Produce word for word the lines of the data below running from the one that has "Image resolution: width=1000" to the one that has "Task: Open the Object menu", inclusive, and no others.

> **DATA FOR ANALYSIS**
»»

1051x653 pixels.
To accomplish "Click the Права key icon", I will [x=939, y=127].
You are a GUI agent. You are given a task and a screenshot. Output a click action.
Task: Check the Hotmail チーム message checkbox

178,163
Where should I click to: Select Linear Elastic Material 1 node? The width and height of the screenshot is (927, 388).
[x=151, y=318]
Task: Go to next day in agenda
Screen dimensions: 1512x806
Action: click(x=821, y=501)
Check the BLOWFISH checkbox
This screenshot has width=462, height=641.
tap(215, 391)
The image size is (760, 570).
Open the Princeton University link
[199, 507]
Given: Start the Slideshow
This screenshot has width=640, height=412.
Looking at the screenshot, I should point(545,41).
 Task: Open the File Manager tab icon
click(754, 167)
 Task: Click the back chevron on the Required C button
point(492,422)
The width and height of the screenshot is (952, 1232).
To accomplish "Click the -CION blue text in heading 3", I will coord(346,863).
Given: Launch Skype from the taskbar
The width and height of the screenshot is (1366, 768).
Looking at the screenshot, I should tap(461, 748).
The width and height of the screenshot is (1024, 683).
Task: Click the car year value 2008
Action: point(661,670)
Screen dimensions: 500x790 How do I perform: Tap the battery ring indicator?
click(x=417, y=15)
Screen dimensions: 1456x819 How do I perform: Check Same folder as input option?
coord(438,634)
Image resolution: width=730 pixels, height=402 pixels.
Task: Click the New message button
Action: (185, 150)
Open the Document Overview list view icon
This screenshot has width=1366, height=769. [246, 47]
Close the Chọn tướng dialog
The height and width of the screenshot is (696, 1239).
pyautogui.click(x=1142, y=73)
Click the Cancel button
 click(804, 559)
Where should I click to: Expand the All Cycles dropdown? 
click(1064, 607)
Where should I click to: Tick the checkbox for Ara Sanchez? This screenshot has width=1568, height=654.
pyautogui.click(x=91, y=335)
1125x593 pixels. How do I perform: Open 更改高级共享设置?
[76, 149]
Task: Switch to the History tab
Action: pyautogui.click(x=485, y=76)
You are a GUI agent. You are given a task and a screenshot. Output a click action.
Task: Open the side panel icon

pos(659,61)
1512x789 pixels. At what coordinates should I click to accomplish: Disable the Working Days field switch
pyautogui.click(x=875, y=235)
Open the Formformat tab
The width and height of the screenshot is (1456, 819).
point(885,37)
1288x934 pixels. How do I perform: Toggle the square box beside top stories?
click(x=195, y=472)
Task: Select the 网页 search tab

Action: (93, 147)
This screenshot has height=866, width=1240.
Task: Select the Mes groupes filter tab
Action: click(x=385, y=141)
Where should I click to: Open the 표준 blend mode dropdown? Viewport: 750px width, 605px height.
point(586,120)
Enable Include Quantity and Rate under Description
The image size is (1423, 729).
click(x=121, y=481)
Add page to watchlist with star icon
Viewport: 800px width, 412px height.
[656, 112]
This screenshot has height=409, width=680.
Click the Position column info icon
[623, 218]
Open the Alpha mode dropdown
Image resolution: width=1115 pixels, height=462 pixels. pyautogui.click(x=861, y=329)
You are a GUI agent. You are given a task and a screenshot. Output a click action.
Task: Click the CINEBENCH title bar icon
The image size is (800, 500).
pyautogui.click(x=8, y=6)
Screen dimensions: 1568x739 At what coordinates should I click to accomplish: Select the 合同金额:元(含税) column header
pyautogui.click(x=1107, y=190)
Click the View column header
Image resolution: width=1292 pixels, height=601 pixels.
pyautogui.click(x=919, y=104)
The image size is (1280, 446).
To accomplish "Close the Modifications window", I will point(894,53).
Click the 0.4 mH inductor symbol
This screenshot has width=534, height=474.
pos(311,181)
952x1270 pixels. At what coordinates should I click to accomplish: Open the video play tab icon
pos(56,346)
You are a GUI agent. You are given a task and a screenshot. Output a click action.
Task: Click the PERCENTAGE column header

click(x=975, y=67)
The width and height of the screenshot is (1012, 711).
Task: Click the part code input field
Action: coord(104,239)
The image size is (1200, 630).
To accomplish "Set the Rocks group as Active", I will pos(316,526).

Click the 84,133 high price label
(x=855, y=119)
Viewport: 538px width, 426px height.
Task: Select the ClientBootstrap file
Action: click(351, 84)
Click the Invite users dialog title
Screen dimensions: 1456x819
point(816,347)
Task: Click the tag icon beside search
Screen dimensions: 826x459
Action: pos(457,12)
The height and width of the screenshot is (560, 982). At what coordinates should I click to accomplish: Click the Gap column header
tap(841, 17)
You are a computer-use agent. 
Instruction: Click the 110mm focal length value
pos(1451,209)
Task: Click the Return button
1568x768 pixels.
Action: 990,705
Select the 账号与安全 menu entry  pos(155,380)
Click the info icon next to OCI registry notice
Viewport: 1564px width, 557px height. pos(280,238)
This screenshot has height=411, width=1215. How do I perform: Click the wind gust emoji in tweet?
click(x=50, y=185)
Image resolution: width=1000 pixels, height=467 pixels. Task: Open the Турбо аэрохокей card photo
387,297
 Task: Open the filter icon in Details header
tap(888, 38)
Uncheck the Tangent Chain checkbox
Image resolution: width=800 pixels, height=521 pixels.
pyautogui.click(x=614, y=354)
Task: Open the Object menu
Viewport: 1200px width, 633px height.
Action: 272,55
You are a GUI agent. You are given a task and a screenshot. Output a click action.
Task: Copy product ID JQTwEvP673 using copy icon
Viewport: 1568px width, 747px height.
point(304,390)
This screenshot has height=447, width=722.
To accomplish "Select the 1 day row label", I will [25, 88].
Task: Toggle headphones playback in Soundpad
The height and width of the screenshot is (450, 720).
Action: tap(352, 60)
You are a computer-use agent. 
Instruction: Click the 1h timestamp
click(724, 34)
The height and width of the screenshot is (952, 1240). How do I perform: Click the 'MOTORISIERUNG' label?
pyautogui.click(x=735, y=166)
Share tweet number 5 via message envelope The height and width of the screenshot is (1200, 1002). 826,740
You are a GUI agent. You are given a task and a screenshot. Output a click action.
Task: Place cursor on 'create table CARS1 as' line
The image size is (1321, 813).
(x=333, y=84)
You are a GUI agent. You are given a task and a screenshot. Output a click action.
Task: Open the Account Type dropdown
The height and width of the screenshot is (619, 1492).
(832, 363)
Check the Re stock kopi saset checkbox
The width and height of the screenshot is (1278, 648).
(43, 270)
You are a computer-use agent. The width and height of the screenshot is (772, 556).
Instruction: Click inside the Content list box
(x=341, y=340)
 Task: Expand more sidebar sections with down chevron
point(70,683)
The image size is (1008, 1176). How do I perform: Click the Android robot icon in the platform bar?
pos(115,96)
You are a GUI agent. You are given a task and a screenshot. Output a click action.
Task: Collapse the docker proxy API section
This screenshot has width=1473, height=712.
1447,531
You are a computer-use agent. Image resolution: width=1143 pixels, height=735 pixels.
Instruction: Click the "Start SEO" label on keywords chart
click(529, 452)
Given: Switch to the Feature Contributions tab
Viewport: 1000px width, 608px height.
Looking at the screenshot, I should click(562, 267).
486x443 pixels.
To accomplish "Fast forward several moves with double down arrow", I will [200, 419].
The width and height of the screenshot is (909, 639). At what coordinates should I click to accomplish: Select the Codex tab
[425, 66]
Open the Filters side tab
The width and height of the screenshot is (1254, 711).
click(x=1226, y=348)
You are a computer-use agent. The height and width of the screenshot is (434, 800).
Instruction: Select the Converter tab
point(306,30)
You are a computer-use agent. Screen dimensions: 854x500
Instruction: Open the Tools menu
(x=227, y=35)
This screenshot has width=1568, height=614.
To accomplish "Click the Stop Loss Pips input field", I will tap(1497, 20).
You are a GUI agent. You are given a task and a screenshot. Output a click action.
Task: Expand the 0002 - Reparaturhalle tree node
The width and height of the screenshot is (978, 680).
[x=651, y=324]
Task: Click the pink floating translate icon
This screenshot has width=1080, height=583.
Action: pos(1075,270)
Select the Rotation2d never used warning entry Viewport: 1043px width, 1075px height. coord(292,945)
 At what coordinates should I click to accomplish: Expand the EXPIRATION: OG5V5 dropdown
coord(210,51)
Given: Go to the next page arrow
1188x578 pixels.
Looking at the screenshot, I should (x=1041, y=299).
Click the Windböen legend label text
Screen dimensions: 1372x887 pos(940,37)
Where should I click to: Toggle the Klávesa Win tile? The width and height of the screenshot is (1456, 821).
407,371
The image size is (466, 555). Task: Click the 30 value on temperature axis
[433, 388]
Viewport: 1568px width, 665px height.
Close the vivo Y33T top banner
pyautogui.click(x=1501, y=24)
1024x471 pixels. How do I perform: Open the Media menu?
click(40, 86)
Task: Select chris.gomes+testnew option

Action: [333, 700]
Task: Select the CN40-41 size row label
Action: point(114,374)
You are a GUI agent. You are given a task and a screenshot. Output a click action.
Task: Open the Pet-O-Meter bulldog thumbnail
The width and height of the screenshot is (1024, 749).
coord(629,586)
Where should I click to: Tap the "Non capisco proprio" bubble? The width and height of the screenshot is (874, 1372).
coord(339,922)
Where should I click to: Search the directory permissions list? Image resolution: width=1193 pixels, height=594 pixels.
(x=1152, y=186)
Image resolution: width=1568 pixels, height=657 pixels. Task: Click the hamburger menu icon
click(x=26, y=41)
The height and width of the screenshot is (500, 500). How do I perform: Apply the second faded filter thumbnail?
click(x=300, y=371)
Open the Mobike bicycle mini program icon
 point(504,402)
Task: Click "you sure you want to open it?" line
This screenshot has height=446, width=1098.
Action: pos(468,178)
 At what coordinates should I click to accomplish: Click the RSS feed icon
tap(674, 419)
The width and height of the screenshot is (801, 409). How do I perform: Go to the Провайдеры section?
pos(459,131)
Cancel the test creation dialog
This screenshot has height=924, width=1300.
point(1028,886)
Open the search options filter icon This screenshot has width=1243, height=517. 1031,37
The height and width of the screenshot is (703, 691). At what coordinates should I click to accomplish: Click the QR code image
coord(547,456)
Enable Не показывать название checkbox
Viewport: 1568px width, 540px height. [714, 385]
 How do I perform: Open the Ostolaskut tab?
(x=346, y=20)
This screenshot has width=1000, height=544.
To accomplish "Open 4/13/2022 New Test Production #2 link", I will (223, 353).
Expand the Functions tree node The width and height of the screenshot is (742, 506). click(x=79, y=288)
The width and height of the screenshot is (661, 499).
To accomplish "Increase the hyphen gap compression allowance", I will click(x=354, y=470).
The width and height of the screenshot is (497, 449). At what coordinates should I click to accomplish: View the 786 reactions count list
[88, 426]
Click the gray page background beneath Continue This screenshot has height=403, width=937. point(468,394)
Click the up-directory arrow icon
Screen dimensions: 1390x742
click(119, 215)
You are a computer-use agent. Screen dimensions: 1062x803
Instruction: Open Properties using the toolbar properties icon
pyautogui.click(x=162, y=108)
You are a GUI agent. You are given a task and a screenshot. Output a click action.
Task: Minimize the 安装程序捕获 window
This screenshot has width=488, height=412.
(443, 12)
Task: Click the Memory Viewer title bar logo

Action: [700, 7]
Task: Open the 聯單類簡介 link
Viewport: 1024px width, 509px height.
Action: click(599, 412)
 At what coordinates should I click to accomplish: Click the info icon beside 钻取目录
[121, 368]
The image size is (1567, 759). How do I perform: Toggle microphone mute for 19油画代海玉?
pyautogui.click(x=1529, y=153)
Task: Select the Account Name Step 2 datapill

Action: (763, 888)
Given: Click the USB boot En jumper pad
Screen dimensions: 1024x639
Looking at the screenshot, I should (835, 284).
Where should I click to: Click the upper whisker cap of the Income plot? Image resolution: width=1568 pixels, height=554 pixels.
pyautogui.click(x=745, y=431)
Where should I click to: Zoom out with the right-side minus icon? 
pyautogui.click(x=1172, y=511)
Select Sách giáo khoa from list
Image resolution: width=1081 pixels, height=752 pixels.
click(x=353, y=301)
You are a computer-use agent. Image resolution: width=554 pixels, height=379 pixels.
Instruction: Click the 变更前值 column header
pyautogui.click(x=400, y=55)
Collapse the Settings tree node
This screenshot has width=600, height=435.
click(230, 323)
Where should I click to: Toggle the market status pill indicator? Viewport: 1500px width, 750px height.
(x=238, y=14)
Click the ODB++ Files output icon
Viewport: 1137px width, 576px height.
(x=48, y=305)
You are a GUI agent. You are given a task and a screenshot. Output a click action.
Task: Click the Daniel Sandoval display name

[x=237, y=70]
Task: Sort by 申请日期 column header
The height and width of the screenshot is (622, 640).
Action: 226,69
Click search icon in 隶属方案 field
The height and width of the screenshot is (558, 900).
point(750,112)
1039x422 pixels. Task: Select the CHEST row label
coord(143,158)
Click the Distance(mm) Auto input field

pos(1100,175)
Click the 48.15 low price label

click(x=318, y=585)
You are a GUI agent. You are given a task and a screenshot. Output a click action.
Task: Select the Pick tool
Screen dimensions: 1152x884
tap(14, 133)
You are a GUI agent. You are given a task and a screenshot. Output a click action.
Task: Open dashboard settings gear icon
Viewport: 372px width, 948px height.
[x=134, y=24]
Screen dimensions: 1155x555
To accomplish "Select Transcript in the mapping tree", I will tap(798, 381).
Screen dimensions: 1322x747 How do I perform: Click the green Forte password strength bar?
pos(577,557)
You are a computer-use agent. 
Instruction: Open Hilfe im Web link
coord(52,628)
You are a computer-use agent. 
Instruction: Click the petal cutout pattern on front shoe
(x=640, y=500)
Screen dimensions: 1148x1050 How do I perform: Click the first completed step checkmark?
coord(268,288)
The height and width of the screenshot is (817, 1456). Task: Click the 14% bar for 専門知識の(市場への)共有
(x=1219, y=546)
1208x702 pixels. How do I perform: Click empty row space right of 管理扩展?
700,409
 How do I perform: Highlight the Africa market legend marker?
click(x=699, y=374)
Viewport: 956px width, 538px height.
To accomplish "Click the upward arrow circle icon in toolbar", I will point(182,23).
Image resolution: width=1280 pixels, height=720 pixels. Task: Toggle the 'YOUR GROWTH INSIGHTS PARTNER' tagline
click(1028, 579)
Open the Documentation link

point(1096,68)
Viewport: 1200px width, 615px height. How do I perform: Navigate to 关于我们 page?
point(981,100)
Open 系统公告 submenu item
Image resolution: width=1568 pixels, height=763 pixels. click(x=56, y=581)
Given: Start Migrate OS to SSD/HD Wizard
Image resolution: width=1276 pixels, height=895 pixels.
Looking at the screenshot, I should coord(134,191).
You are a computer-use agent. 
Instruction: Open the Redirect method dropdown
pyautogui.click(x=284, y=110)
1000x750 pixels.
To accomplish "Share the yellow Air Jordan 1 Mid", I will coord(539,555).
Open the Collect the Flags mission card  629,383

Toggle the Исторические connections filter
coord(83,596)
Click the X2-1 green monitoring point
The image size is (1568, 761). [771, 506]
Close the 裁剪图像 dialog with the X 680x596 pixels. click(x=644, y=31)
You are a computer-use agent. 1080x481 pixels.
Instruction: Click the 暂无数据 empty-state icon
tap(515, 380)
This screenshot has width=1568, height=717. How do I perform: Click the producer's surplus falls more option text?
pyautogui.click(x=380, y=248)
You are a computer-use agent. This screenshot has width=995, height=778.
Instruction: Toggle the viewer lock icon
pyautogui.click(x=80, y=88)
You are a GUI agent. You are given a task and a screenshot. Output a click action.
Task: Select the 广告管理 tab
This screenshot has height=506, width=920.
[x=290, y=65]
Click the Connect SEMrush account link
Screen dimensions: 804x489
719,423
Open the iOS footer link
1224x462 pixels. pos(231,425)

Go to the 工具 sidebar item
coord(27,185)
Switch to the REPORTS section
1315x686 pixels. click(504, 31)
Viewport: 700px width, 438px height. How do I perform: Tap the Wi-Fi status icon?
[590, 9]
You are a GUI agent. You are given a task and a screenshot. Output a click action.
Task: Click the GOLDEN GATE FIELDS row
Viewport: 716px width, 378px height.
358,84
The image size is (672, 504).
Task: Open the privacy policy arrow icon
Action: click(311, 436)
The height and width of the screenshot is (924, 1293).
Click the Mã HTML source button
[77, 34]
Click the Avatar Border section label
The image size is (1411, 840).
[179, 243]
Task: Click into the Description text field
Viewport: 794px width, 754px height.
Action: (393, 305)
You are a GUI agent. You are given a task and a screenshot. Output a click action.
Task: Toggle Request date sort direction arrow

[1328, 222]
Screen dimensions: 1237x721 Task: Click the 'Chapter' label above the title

««

> **THE COMPLETED TASK**
Image resolution: width=1000 pixels, height=467 pixels. Task: Open the Турбо аэрохокей card photo
387,297
 Task: Open the filter icon in Details header
tap(888, 38)
Uncheck the Tangent Chain checkbox
Image resolution: width=800 pixels, height=521 pixels.
pyautogui.click(x=614, y=354)
Task: Open the Object menu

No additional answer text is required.